The Numismatic Bibliomania Society



The E-Sylum: Volume 14, Number 43, October 16, 2011, Article 4


Last week Jeffrey P. LaPlante submitted this question about Dr. John E. Wilkison. -Editor

Jeff wrote:

I am doing some research on a Dr. John E. Wilkison and recently purchased at auction his copy of the 1953 Palace Collections Catalog inscribed to him by R. Green of Sotheby's. It has what I assume are his personal marks and notations probably written during the auction. I happened to notice David Akers either auctioned off his holdings or purchased them outright. I was wondering if anyone knows anything about the Doctor.

As usual, E-Sylum readers came forth with some great information. But there was also some confusion. Many thanks to all who responded, and particularly to David Stone, who helped me clarify the situation. This article will summarize the responses relating to Dr. John E. Wilkison, the original subject of Jeff's query. The next following article covers a similarly-named numismatist. -Editor

David Stone writes:

Regarding Jeffrey LaPlante's question about Dr. John E. Wilkison, he was a collector from Springfield, Tennessee who amassed a fabulous gold pattern collection over a period of three decades, which was purchased by Paramount in September 1973.

David Akers, who worked at Paramount at that time, based his excellent reference United States Gold Patterns on Dr. Wilkison's collection. The collection was the most complete set of gold patterns ever acquired at that time, and it is doubtful that it will ever be equaled. I believe most of the coins were later purchased by A-Mark. It was probably Farouk's wonderful pattern collection that Wilkison was interested in.

Others are referring to the prominent Canadian collector Dr. John Wilkinson, with an "n" in his name. LaPlante was inquiring about Dr. John E. Wilkison, with no "n".

Some other items that may help:

1. R. Green was the business style of Chicago coin dealer Charles E. Green, after his wife Ruth. He started out as a dealer about 1935 and continued until his death in 1955, only a year or so after the Farouk sale. He published the booklet Mint Records of U.S. Coins 1793-1931 , Inclusive, which Louis Eliasberg used as a checklist to keep track of his collection. He never worked for Sotheby's as far as I know, so he must have sent Wilkison a copy of the sale that he obtained from somebody else, possibly just ordered the copy from Sotheby's.
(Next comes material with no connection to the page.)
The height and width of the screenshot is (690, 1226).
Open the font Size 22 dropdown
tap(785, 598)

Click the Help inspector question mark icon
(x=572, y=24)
2. Neither Wilkison nor Green actually attended the Farouk sale in Cairo. I believe the only Americans at the sale were John Jay Pittman, the Norwebs, Abe Kosoff and family, James Randal, Robert Schermerhorn, Gaston DiBello, Sol Kaplan and his wife, and Paul Wittlin.
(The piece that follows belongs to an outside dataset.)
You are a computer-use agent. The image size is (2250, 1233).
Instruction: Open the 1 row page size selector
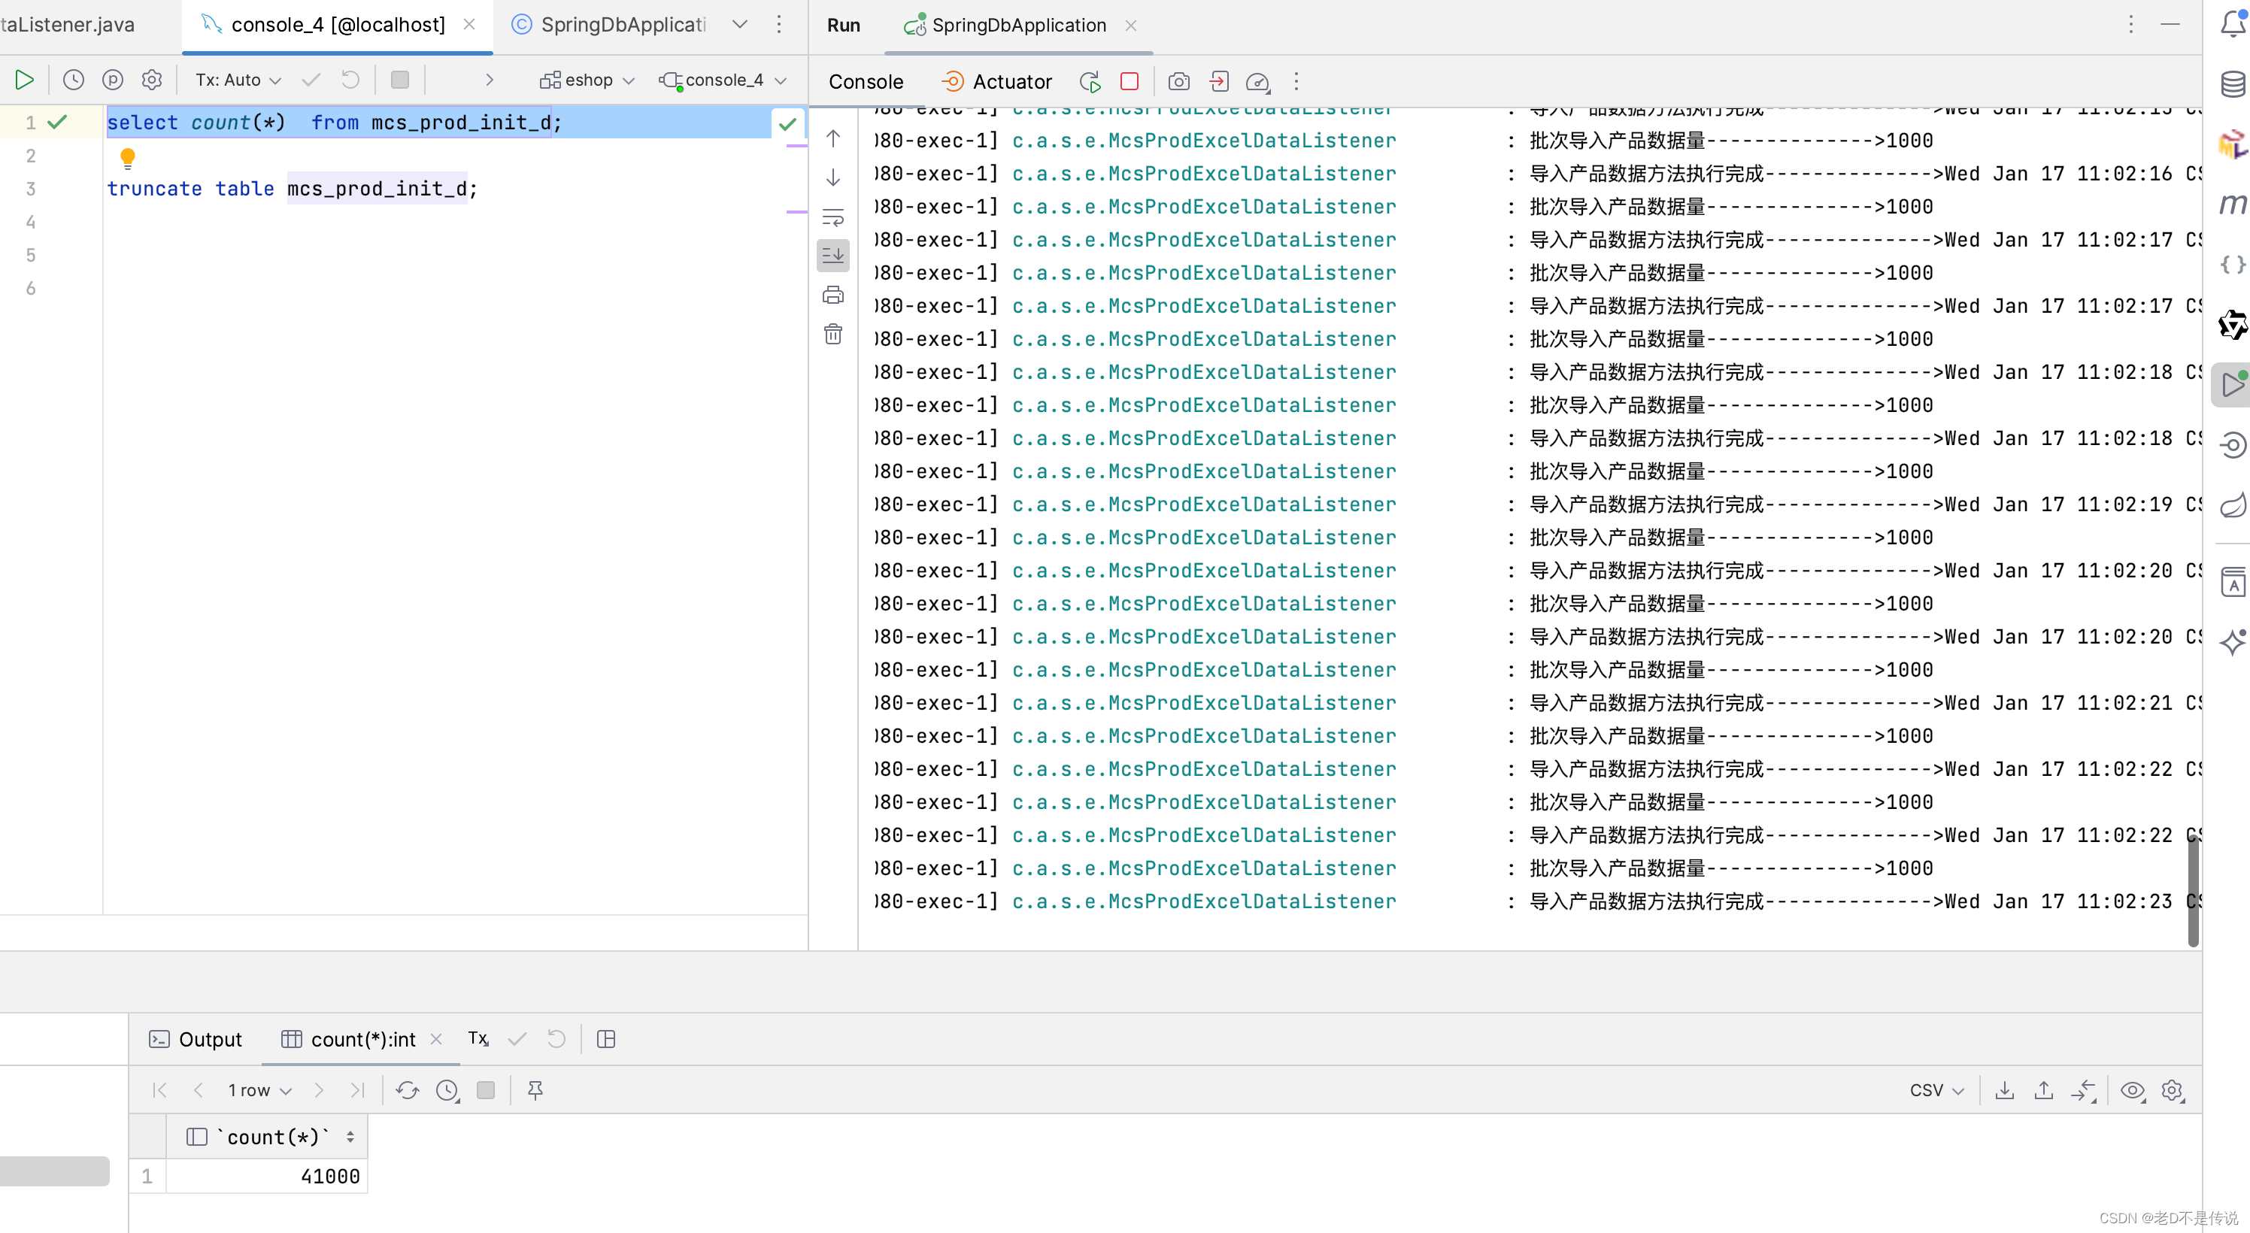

Hans Schulman, who was born in Amsterdam but emigrated to America in 1939, was also there, and David Spink was on hand representing several clients, including the Norwebs.

The notes in the catalog must be observations Wilkison made at home, or perhaps he acquired a sales-room copy from someone who was actually there. MANY of the coins in his collection were pedigreed to Farouk, so he undoubtedly participated in the sale in a big way. Probably one of the American coin dealers acted as his agent.

David Akers book on gold patterns is a must for anyone interested in Wilkison or gold patterns in general. It was published in 1975 I think, and has been out of print for some time, but it is not very expensive and can often be found through the offerings of numismatic literature dealers or on eBay. I highly recommend it

Howard Cohen writes:

The following website will provide the history and the complete listing of Dr. Wilkison's unique collection of United States Gold Patterns:

Several of his patterns were obtained from the famous Palace (Farouk) Collection held in Cario in1954. The book by David Akers "United States Gold Patterns" published in 1975 is a complete listing, but more important is the photography showing the beauty in color of these gold coins.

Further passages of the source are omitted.